EXERCISE GOAL: Using "agent" as the search string, find the matching lines below and copy them.

(Records from a dataset)
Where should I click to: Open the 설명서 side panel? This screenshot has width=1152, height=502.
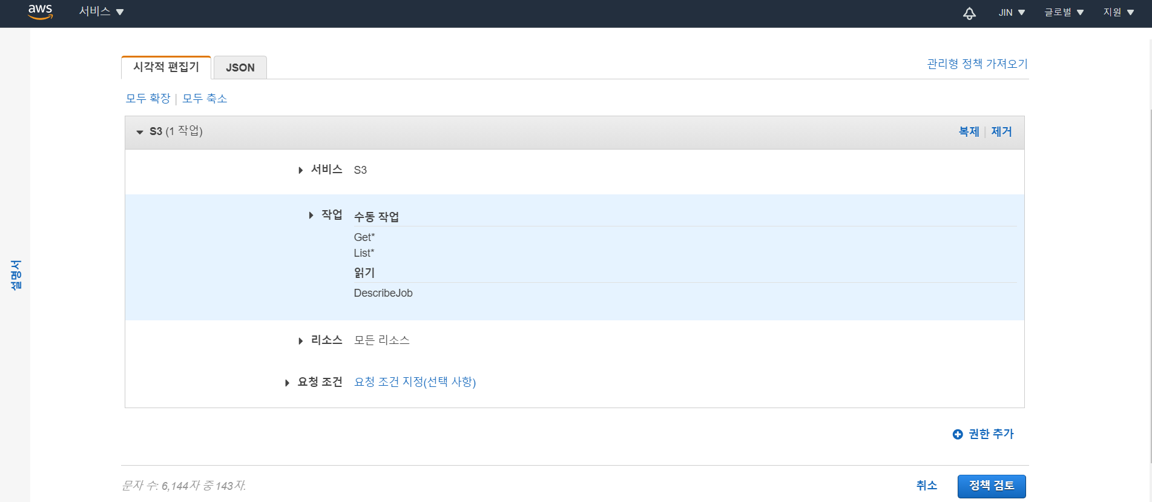(16, 276)
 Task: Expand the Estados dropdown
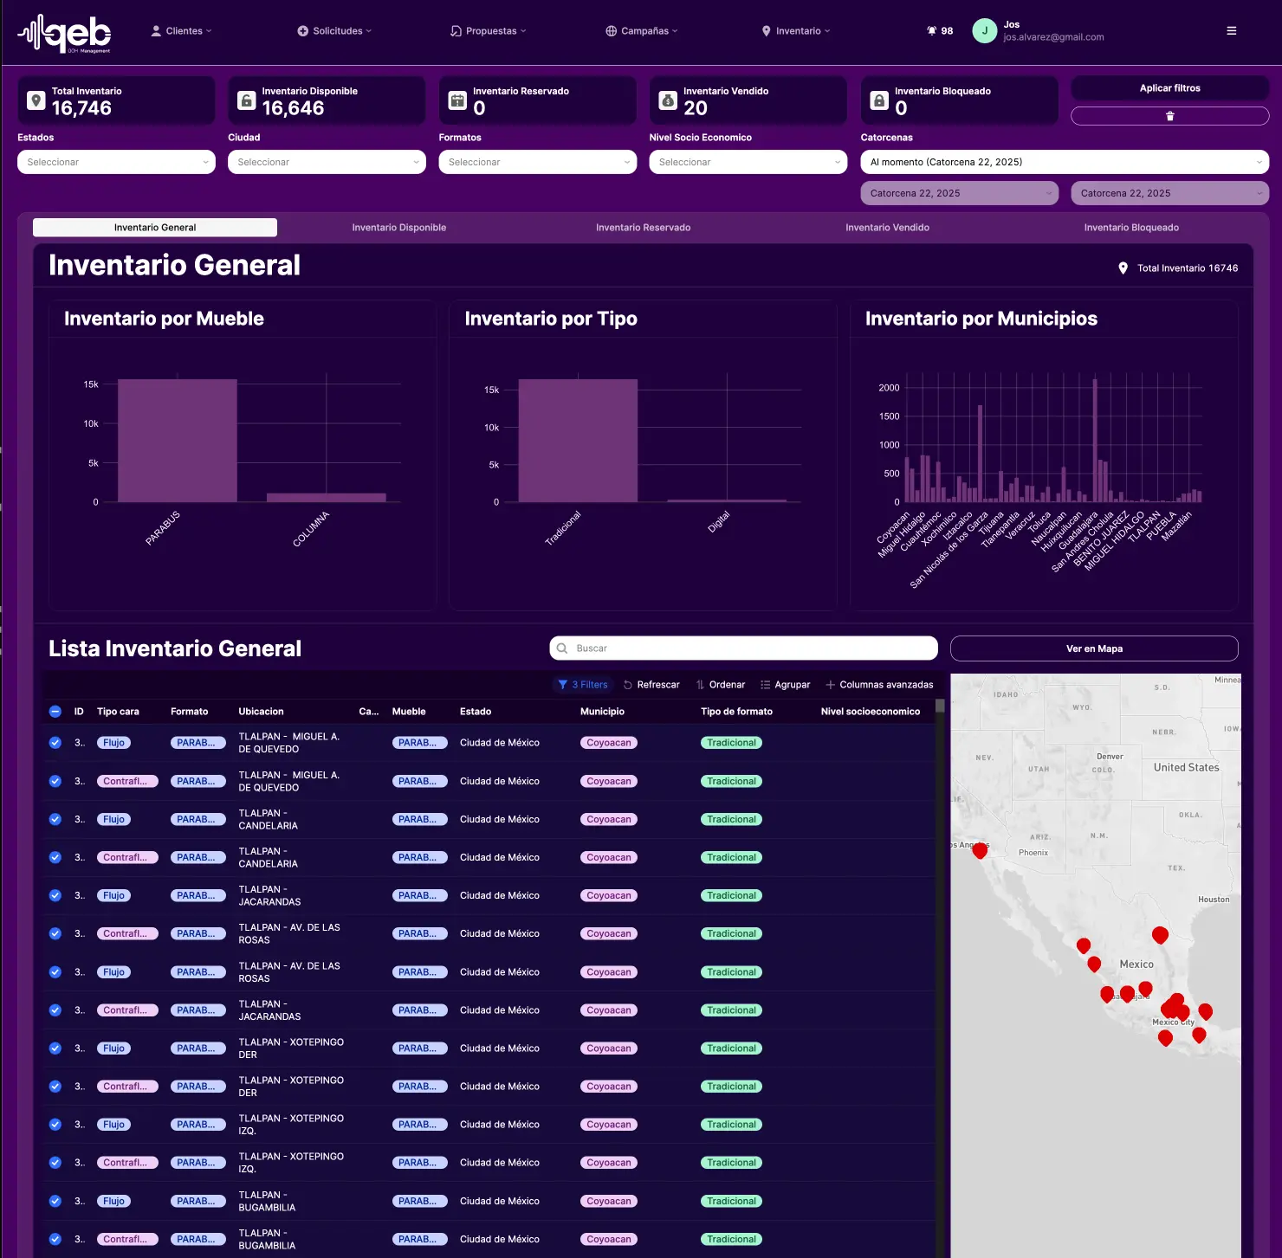click(x=116, y=162)
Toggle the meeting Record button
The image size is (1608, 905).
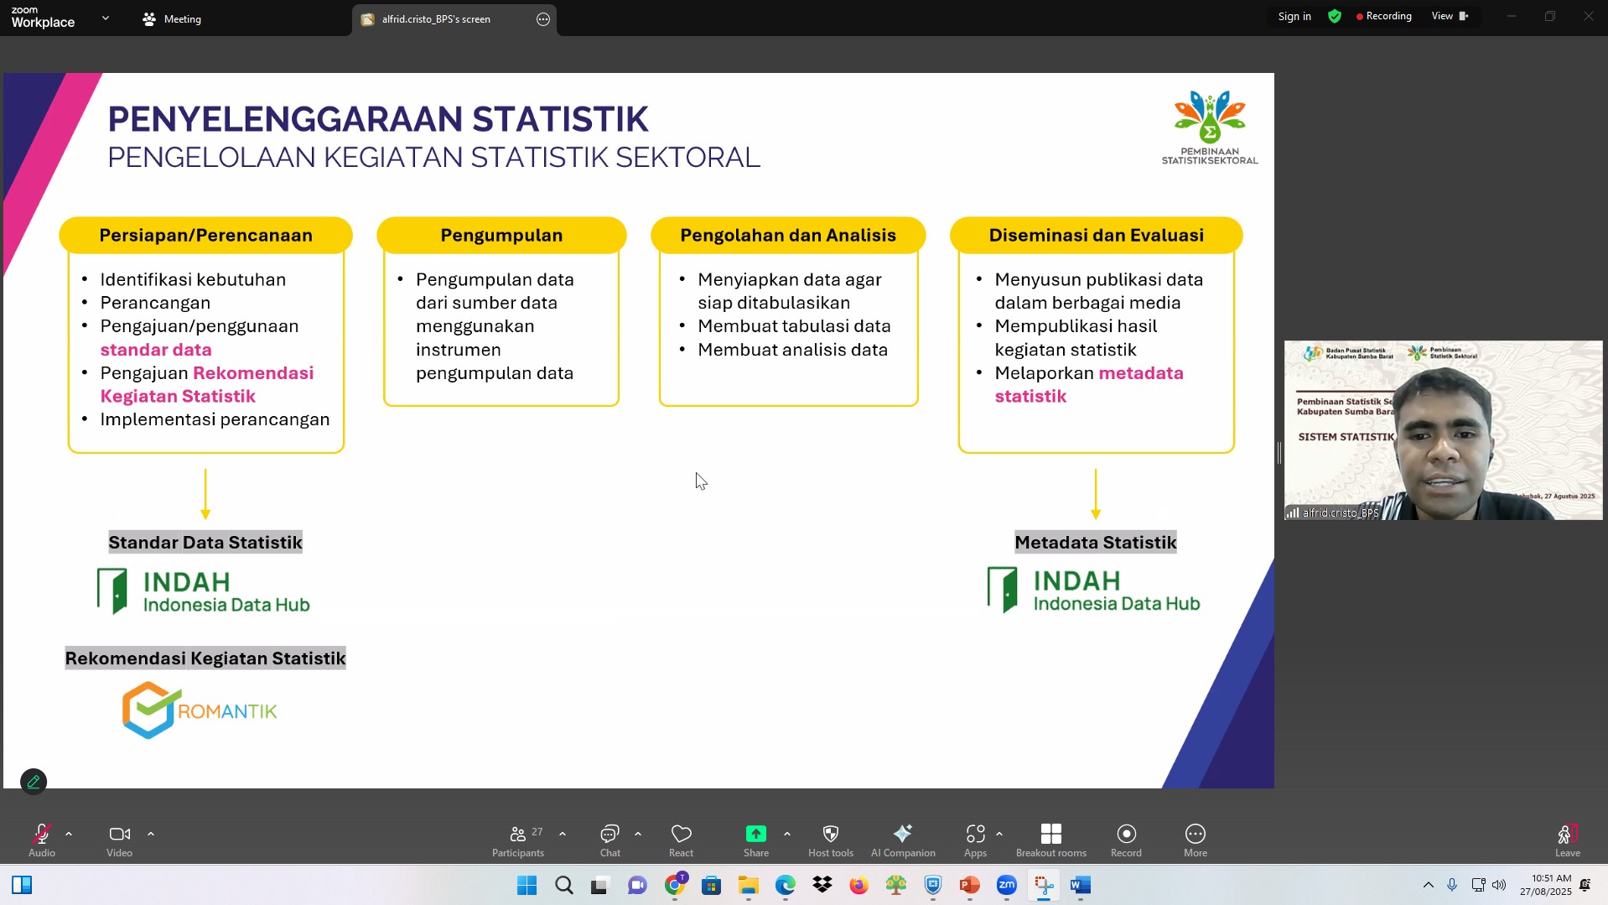(1126, 840)
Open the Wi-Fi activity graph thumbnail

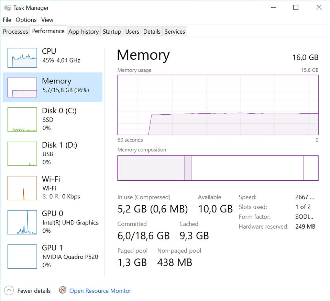22,188
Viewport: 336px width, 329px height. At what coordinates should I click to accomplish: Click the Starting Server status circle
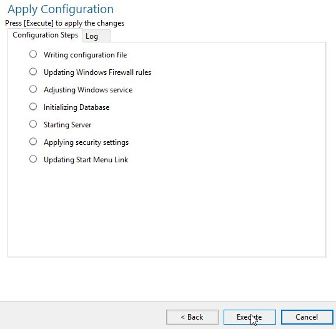[x=33, y=124]
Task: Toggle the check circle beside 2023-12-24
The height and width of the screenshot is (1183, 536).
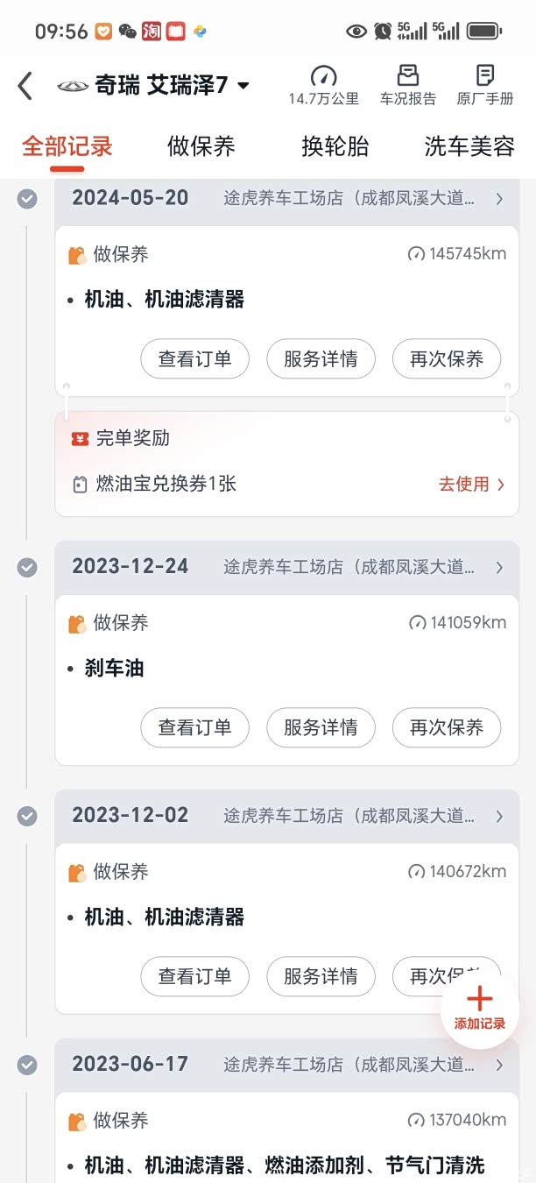Action: coord(27,567)
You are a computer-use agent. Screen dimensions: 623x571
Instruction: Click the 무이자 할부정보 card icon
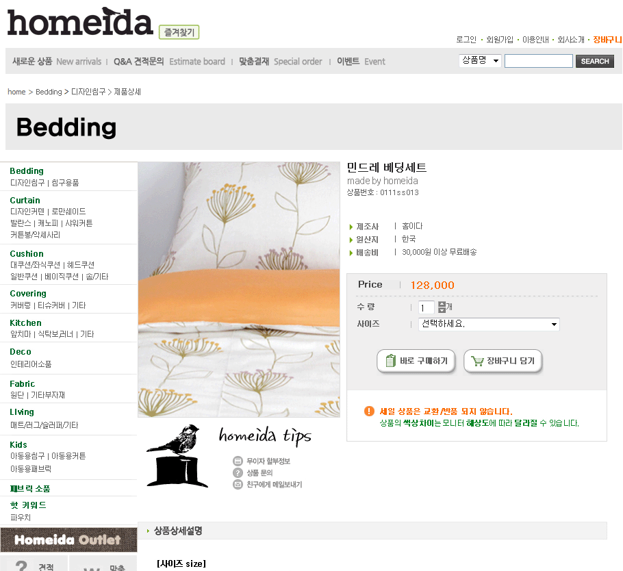[x=238, y=461]
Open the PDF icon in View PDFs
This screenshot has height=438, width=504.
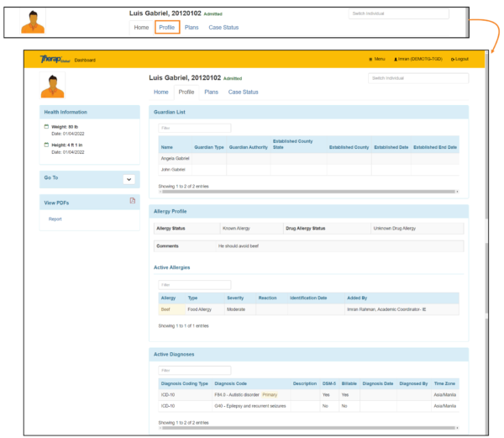click(132, 201)
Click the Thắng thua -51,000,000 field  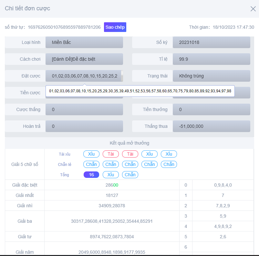tap(211, 126)
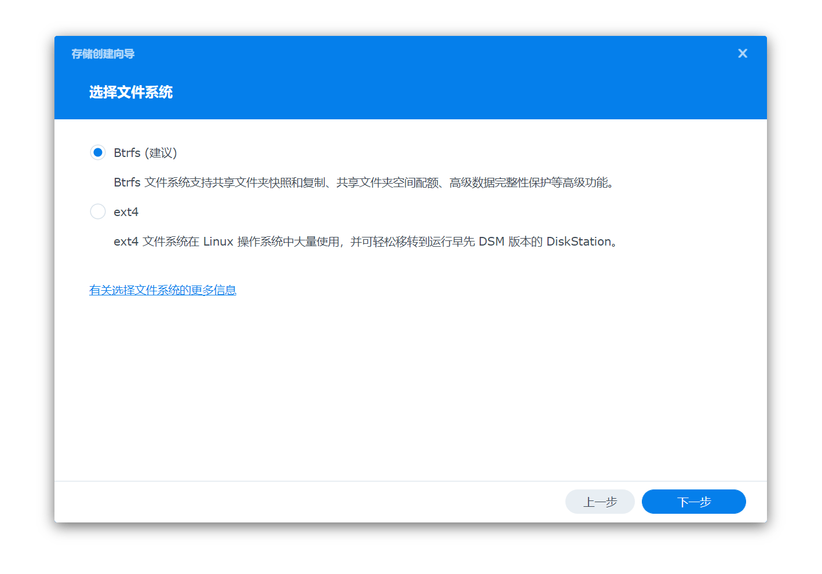Click the ext4 option label text
This screenshot has width=822, height=574.
pos(126,211)
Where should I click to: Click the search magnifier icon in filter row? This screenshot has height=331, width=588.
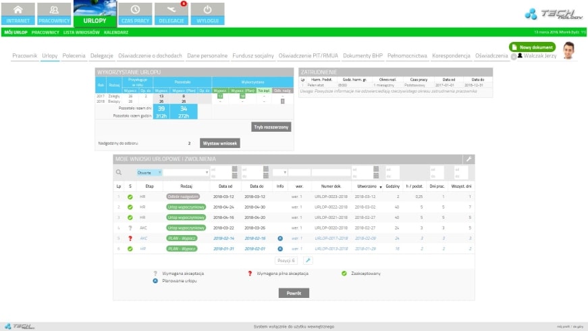(119, 173)
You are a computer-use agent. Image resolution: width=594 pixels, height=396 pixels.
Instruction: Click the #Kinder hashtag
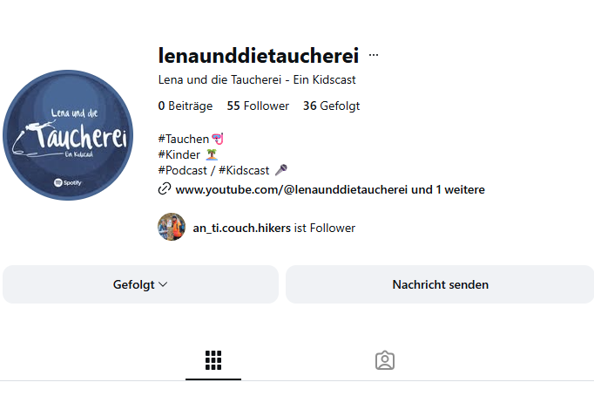pyautogui.click(x=179, y=154)
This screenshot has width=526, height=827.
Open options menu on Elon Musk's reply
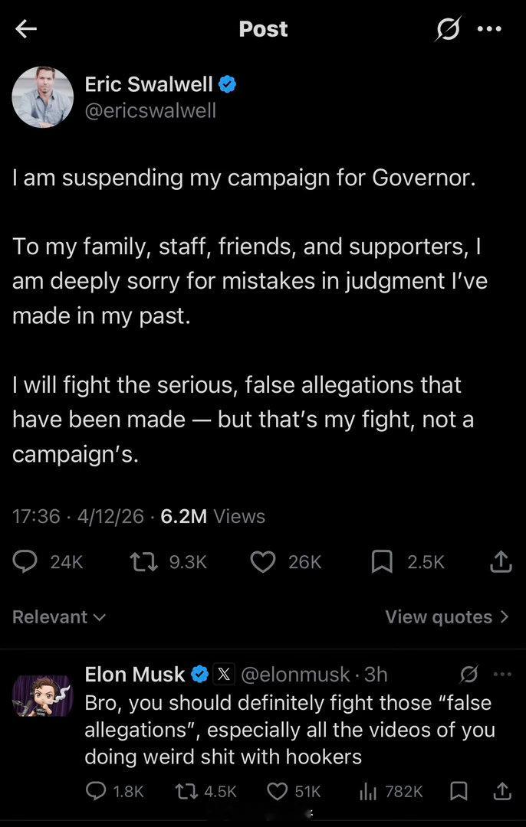pos(502,674)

RESULT OF THIS EXERCISE:
You are a computer-use agent. Screen dimensions: 623x571
You are a computer-use agent. Image resolution: width=594 pixels, height=396 pixels.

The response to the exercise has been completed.